• **Required action**:
In the entries below, locate the line with "Mute layer B using the speaker icon", then give again that line and all lines after it, exactly, with pictures omitted.

Start of Information given

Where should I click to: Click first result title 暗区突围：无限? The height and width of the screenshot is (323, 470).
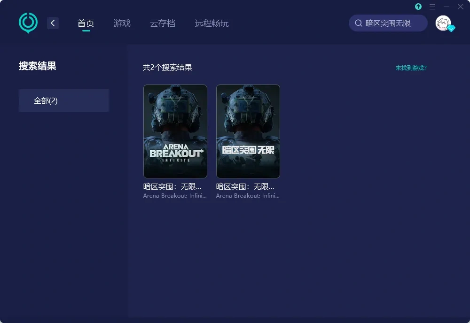tap(174, 186)
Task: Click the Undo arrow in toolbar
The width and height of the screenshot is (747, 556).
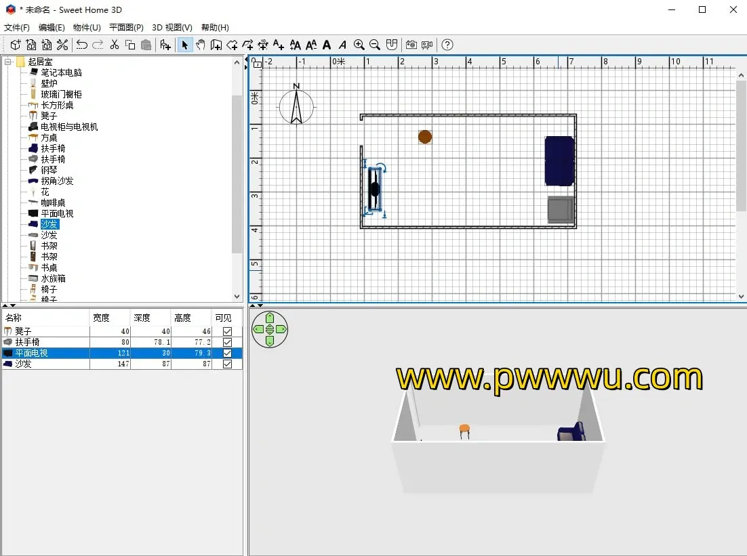Action: 82,45
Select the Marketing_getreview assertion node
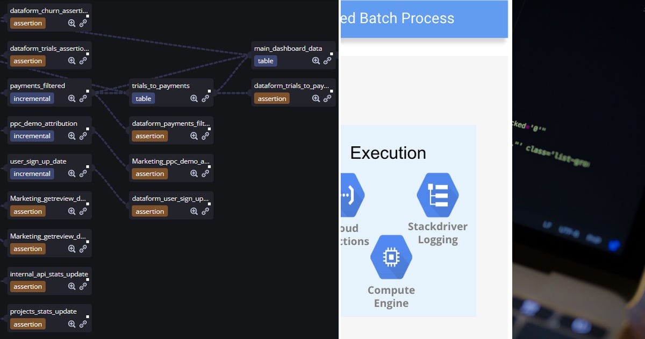 [x=48, y=204]
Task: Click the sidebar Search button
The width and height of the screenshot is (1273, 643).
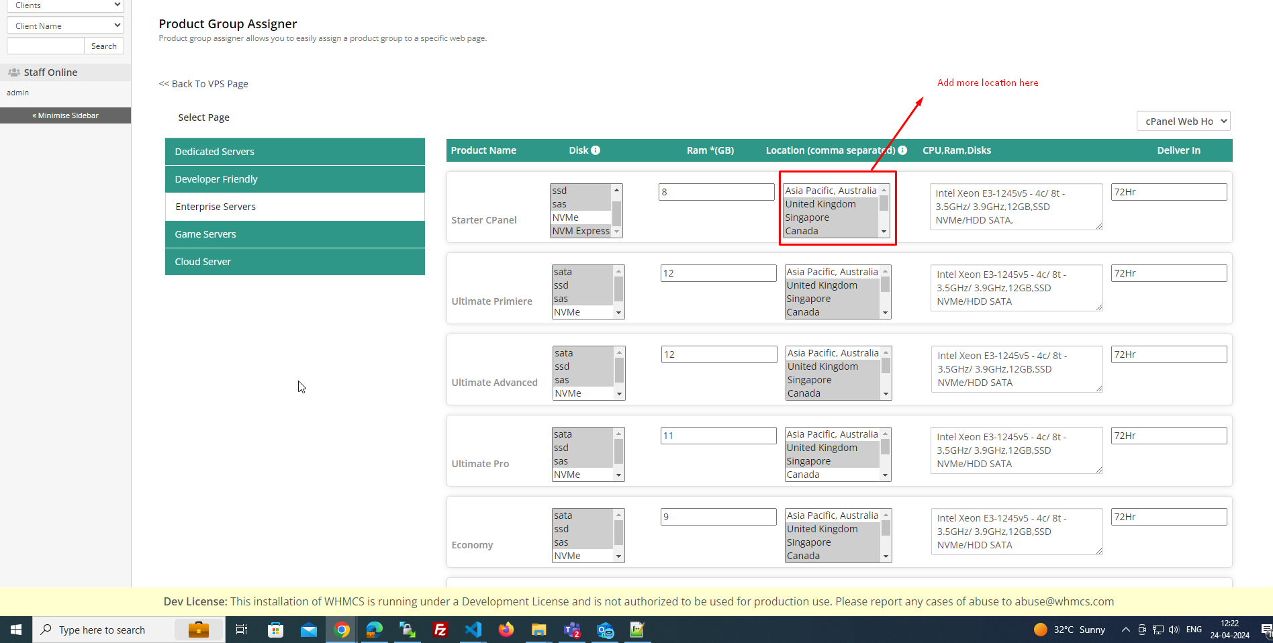Action: pos(104,46)
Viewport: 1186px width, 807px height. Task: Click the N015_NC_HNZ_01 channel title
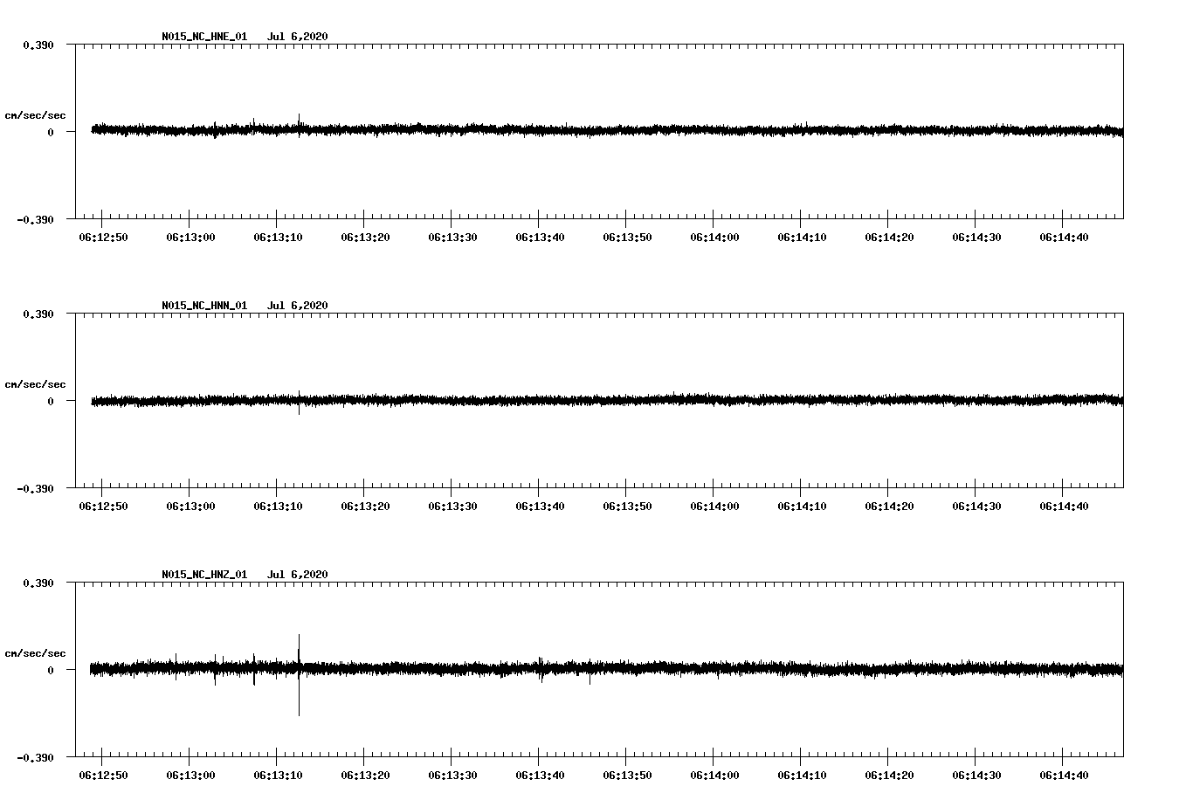pyautogui.click(x=204, y=575)
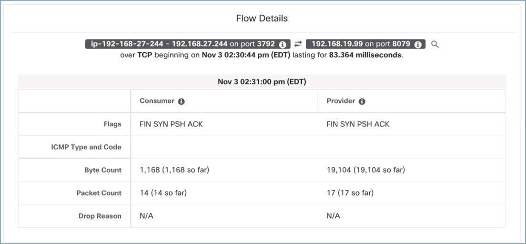The height and width of the screenshot is (244, 526).
Task: Click the Consumer packet count 14 cell
Action: (x=163, y=193)
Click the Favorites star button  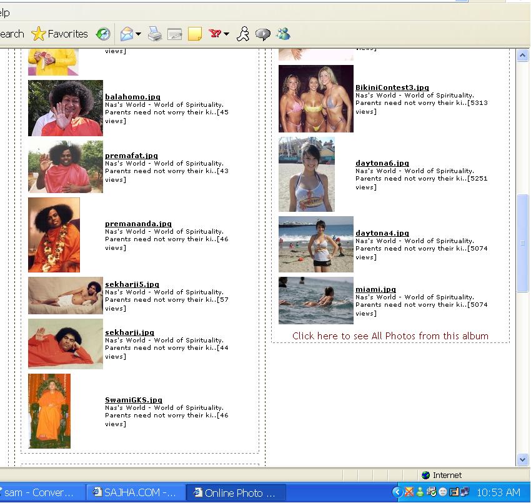point(59,34)
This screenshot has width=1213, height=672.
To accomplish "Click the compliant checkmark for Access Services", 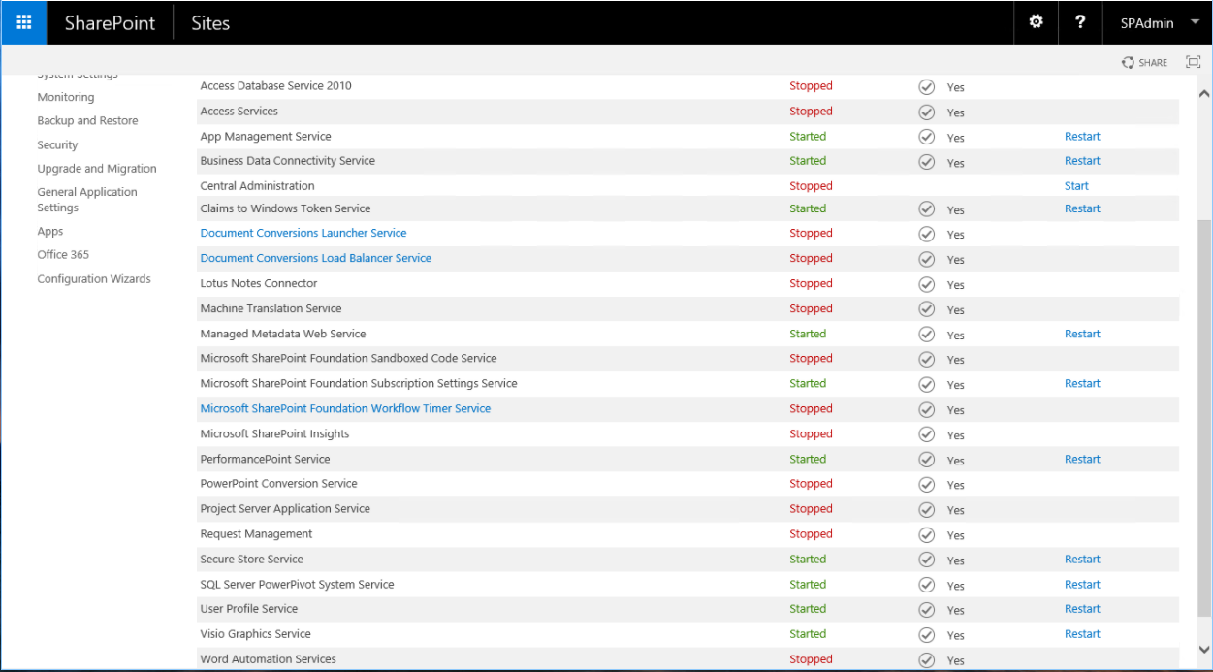I will (926, 111).
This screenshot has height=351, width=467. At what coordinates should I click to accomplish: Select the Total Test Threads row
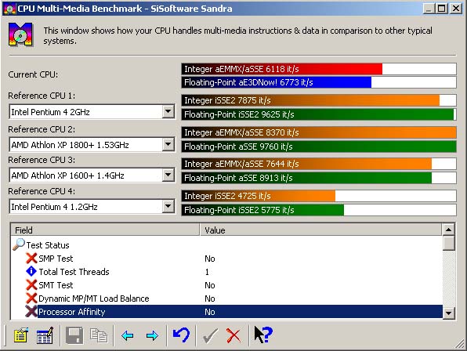pyautogui.click(x=226, y=272)
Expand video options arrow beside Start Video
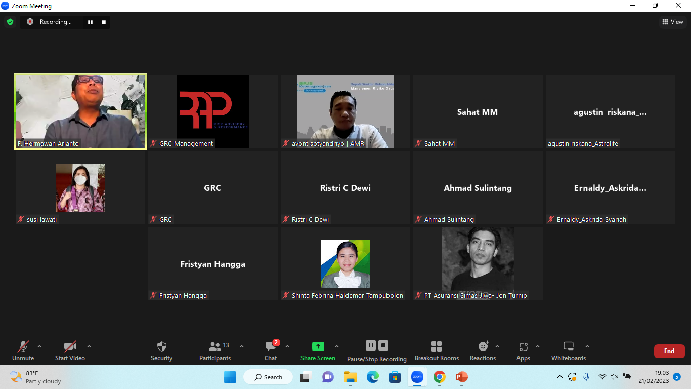This screenshot has width=691, height=389. (x=89, y=347)
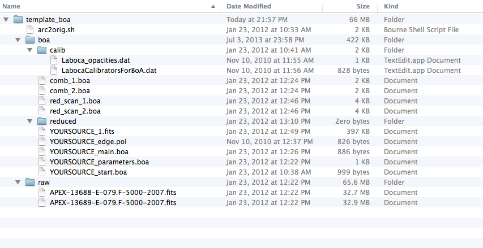Select the Laboca_opacities.dat document icon
The height and width of the screenshot is (248, 483).
54,60
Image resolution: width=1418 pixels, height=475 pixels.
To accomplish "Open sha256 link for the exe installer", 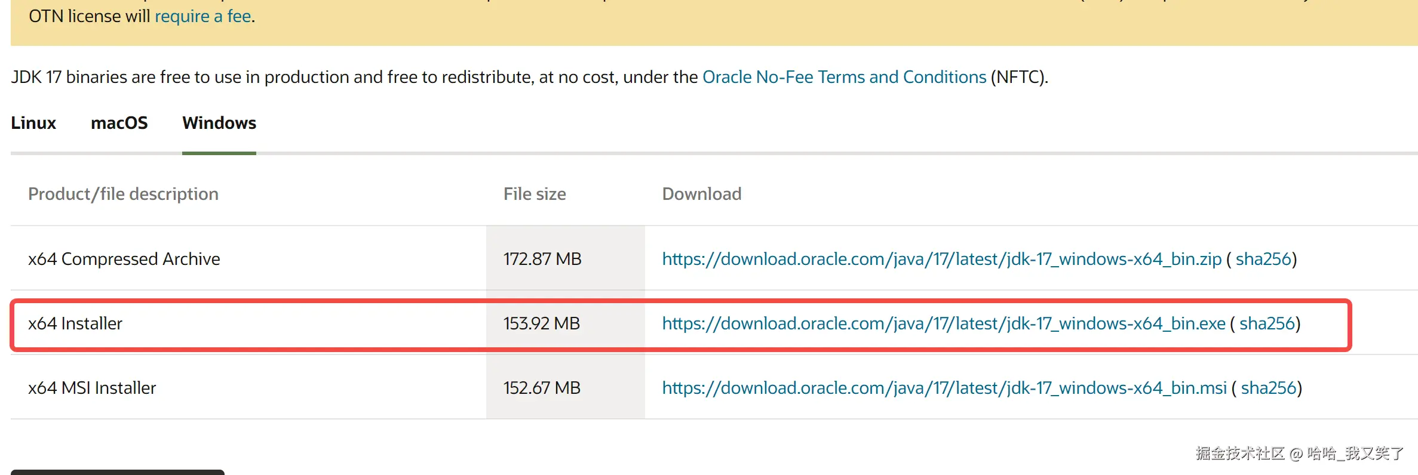I will pyautogui.click(x=1267, y=323).
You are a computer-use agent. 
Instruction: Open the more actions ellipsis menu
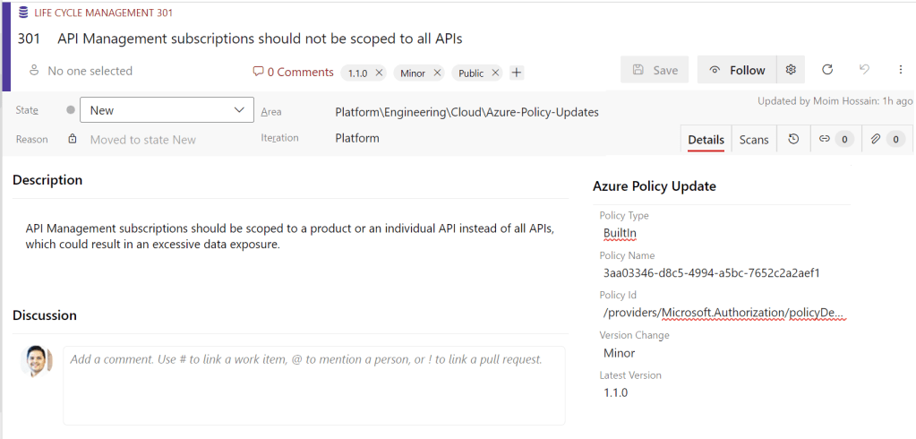pyautogui.click(x=900, y=70)
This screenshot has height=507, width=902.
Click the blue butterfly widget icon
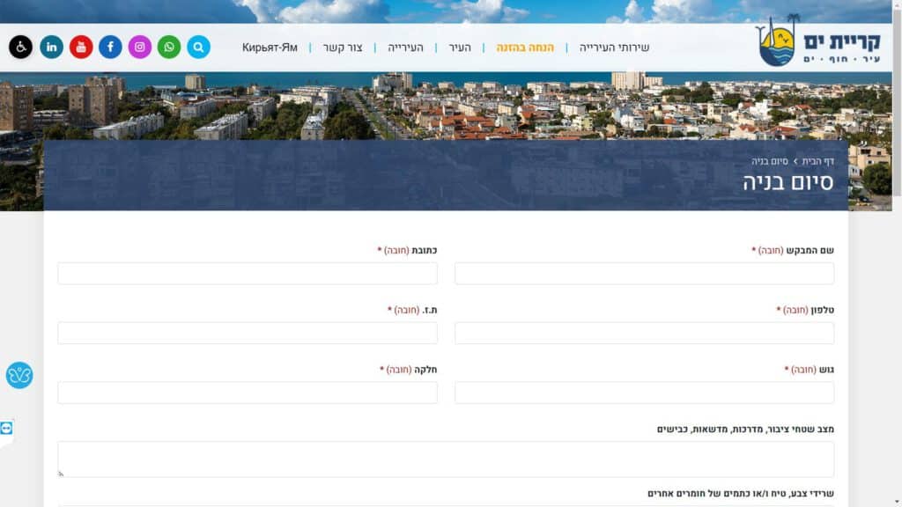click(x=19, y=375)
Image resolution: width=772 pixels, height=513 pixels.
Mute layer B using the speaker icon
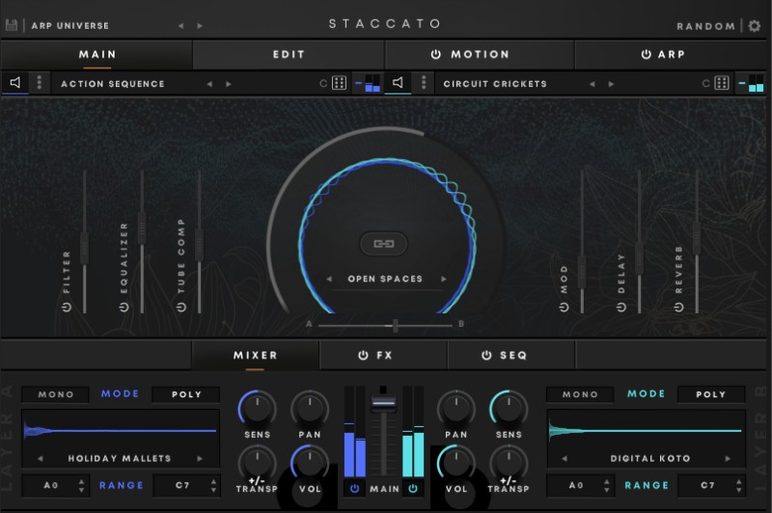399,83
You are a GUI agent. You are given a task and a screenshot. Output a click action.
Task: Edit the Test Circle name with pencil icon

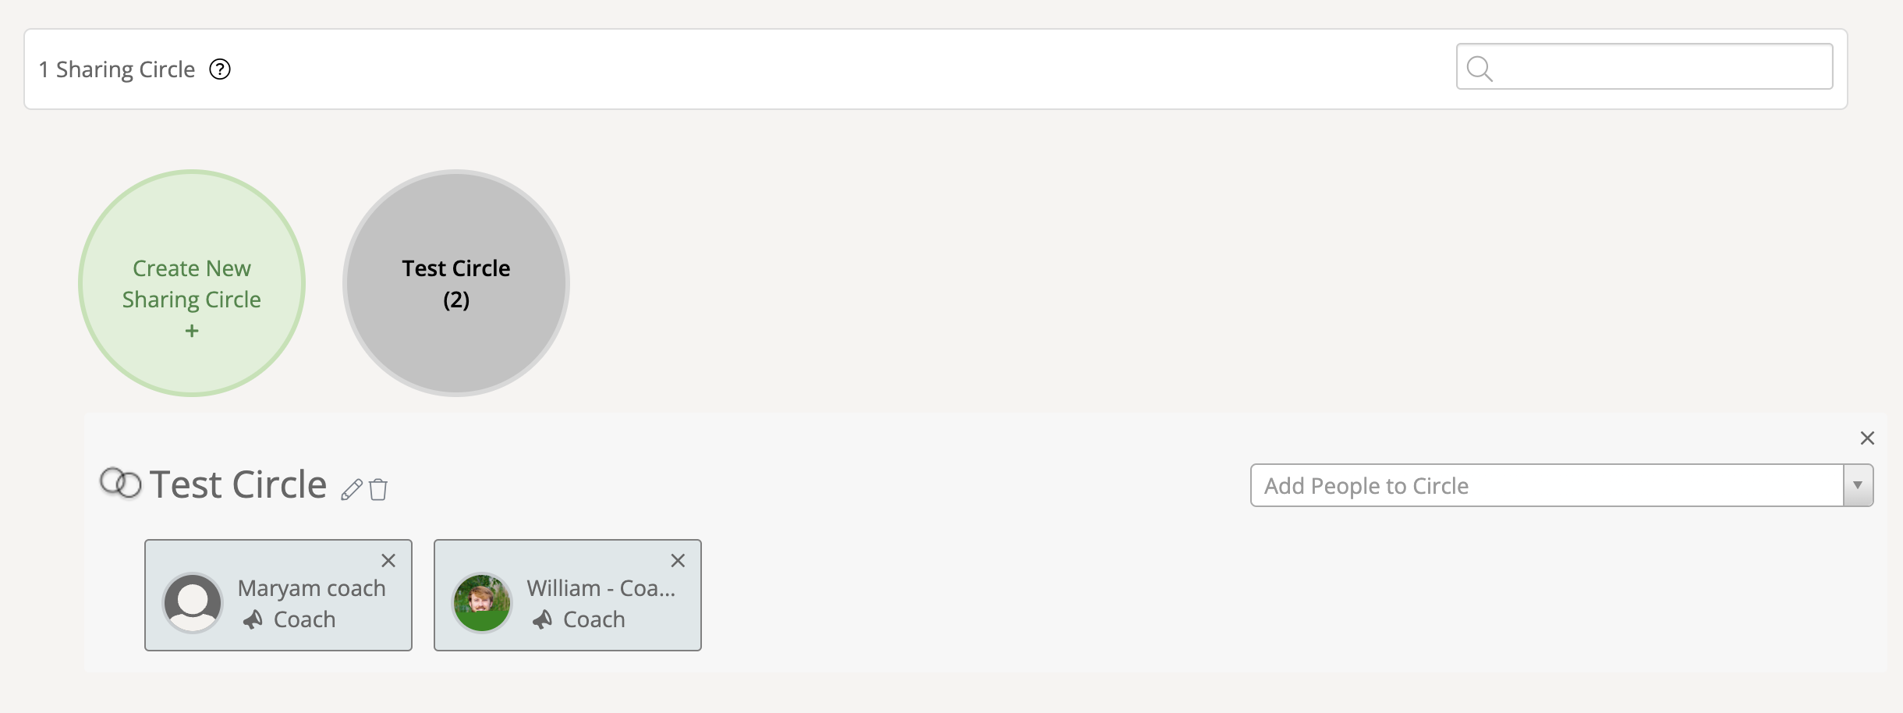(x=352, y=489)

End of Information given

• **Response to the exercise**:
Mute layer B using the speaker icon
399,83
You are a GUI agent. You are given a task and a screenshot. Output a click action.
Task: Edit the Test Circle name with pencil icon

(x=352, y=489)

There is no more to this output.